**** Source material

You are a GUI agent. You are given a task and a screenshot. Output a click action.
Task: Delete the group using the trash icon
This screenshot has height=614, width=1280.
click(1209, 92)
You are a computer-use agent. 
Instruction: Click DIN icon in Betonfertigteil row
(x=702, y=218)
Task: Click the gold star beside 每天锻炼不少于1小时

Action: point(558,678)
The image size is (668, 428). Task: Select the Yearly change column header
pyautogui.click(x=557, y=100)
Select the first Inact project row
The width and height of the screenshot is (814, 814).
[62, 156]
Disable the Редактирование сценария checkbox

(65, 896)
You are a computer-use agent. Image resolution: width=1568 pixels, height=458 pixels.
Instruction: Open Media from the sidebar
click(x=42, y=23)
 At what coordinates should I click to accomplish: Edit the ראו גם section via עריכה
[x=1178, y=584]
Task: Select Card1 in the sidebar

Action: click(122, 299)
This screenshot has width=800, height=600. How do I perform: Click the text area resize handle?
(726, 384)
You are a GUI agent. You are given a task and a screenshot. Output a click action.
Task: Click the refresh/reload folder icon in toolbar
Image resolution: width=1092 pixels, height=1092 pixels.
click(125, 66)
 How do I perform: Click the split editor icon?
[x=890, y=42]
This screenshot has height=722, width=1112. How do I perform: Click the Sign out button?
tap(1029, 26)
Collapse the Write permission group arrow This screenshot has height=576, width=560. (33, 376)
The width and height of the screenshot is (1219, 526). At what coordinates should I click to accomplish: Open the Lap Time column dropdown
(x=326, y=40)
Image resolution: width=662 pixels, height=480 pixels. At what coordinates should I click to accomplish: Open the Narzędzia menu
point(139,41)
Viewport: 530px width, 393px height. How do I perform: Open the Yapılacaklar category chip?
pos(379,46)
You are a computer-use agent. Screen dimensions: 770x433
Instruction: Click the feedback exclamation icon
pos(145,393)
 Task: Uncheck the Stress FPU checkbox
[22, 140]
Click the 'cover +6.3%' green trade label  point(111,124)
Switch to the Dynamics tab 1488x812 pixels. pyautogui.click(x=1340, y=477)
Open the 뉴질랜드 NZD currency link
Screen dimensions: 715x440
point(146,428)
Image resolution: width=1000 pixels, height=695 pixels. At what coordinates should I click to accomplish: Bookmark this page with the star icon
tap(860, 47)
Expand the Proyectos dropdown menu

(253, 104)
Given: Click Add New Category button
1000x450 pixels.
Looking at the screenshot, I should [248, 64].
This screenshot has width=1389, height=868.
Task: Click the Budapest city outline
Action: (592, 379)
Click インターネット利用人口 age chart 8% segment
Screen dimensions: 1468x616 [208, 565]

********

### Instructions for the task
Retype exactly the lines of the data above that fall between the line with "Task: Delete the group using the trash icon" and the line with "Collapse the Write", inclusive, and add nothing.

### Your response
Task: Delete the group using the trash icon
This screenshot has height=614, width=1280.
click(1209, 92)
You are a computer-use agent. 
Instruction: Click DIN icon in Betonfertigteil row
(x=702, y=218)
Task: Click the gold star beside 每天锻炼不少于1小时

Action: point(558,678)
The image size is (668, 428). Task: Select the Yearly change column header
pyautogui.click(x=557, y=100)
Select the first Inact project row
The width and height of the screenshot is (814, 814).
[62, 156]
Disable the Редактирование сценария checkbox

(65, 896)
You are a computer-use agent. Image resolution: width=1568 pixels, height=458 pixels.
Instruction: Open Media from the sidebar
click(x=42, y=23)
 At what coordinates should I click to accomplish: Edit the ראו גם section via עריכה
[x=1178, y=584]
Task: Select Card1 in the sidebar

Action: click(122, 299)
This screenshot has width=800, height=600. How do I perform: Click the text area resize handle?
(726, 384)
You are a GUI agent. You are given a task and a screenshot. Output a click action.
Task: Click the refresh/reload folder icon in toolbar
Image resolution: width=1092 pixels, height=1092 pixels.
click(125, 66)
 How do I perform: Click the split editor icon?
[x=890, y=42]
This screenshot has height=722, width=1112. How do I perform: Click the Sign out button?
tap(1029, 26)
Collapse the Write permission group arrow This screenshot has height=576, width=560. (33, 376)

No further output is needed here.